On a constant currency basis, fourth quarter services revenue was down 1%, both sequentially and year-over-year.
For the full fiscal year, services revenue was approximately $396 million, down 1% year-over-year.
FY '20 operating expenses declined 3% year-over-year to $459 million.
Over the past several years, we've successfully reduced our underlying operating expense base driven by our deliberate efforts to tighten the cost structure, while continuing to invest in strategic initiatives, such as Metallic and Hedvig.
Unlike some of our competitors, we are able to fund our future through our profits and cash flows.
Free cash flow, which we define as cash flow from operations less capital expenditures, was approximately $31.1 million for the quarter, representing our strongest cash flow quarter of the year.
For the full year, free cash flow was $85.3 million.
We repurchased 872,000 shares for $37.2 million during the fiscal fourth quarter and 1.7 million shares for $77.2 million during the full fiscal year.
Over the past 5 years, we repurchased over $600 million of our stock, representing more than 125% of cumulative free cash flow.
We have almost $163 million remaining on our existing share repurchase authorization, which expires March 31, 2021.
Now I'll discuss our financial outlook for Q1 FY '21.
Given the uncertainty and limited visibility associated with COVID-19, we are being measured with our outlook.
At this time, it's simply not possible to predict when we might return to a more normal business environment.
Having said this, we have several factors that provide underlying support for our existing revenue base.
For example, over 70% of our revenue is recurring in nature.
Approximately 2/3 of new software sales are to existing customers and subscription renewals represent a growing and more predictable part of our sales motion.
As Sanjay noted, we did see a notable decline in smaller transactions in the last weeks of March as the virus spread and economic shutdowns intensified.
We expect these trends to continue throughout the current quarter and to have a continued dampening effect on our business.
For the first quarter of FY '21, we expect total revenue of approximately $150 million to $155 million, including $58 million to $62 million of software and products revenue.
Our revenue outlook is underpinned by the successful renewal of 2 of our largest subscription customers.

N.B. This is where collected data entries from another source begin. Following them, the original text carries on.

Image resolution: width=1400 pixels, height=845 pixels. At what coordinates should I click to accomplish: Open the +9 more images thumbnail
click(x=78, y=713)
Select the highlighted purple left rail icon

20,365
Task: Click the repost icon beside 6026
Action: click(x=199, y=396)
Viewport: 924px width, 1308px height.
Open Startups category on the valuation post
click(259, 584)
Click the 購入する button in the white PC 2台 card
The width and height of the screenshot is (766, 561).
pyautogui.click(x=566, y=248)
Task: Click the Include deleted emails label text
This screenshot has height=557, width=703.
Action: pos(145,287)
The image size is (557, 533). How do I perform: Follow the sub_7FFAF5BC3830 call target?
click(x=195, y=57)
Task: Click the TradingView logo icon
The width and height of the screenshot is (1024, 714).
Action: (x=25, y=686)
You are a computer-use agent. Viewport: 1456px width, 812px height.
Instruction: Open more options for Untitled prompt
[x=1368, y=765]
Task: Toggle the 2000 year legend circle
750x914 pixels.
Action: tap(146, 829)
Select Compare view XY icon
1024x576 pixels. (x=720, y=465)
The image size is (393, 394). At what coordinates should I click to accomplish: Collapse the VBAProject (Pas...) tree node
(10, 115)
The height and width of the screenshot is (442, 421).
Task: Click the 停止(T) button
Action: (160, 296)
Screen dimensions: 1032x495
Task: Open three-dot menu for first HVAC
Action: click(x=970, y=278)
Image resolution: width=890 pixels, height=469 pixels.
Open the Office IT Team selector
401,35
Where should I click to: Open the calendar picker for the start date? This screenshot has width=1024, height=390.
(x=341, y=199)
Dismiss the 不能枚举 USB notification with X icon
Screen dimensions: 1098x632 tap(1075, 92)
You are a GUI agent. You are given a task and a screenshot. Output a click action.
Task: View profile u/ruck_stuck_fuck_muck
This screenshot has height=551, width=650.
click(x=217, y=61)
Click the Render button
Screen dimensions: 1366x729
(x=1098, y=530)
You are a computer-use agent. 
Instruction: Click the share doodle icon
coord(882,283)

These renewals were signed in Q4 before their contract expirations and will represent combined software revenue of approximately $10 million in Q1 FY '21.
We are working diligently to exceed our guidance and to deliver year-over-year software revenue growth.
In response to COVID-19, we made temporary but prudent adjustments to our expense structure to align with the current revenue environment.
With these adjustments, our underlying OpEx is down sequentially.
With that, we expect Q1 FY '21 EBIT margins to be approximately 5% to 7%.
We'll continue to monitor the situation, and we're prepared to make further adjustments, if necessary.
Lastly, our projected share count for Q1 is approximately 46.4 million shares.
Now I'll turn the call back over to Sanjay for some closing remarks.
Sanjay?
Sanjay Mirchandani - President, CEO & Director
Thank you, Brian.
I joined Commvault with a commitment to return the company to responsible growth, and this continues to be our #1 priority.
During this difficult time, our strong balance sheet, rich technology portfolio and loyal customer base position us well to weather the storm.
More importantly, our resilience in response to the crisis has only deepened my conviction in Commvault's success for the long run.
I am confident we have the talented team and the focus needed to further strengthen our customer relationships and partnerships during this crisis and seize new opportunities in the future.
I look forward to updating you on our progress in the coming quarters.
Now we'll open up the call to questions.
Operator
(Operator Instructions) Our first question comes from Aaron Rakers of Wells Fargo.
Aaron Christopher Rakers - MD of IT Hardware & Networking Equipment and Senior Analyst
Maybe the first question, if I can, as you start to get more vocal about the subscription renewal cycle into fiscal '21 and kind of the framework that you just laid out for fiscal 1Q guide, can you help us understand what the base of business is that is actually the subscription base that we should think about for the full fiscal '21?
I guess what we're really thinking about is what was the base of subscription revenue that you generated in fiscal '18 that comes up for the renewal cycle in fiscal '21?
Brian Carolan - VP & CFO
Sanjay, I could take that one, if you want?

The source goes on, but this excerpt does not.